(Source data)
━━━━━━━━━━━━━━━━━━━━

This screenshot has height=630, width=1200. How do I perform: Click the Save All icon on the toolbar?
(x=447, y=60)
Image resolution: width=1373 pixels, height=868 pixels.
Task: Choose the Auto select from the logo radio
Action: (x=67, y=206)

━━━━━━━━━━━━━━━━━━━━

Print out each record above exactly, with nothing omitted.

- **Solution to this task**:
This screenshot has height=630, width=1200. How do I perform: Click the Save All icon on the toolbar?
(x=447, y=60)
Image resolution: width=1373 pixels, height=868 pixels.
Task: Choose the Auto select from the logo radio
Action: (x=67, y=206)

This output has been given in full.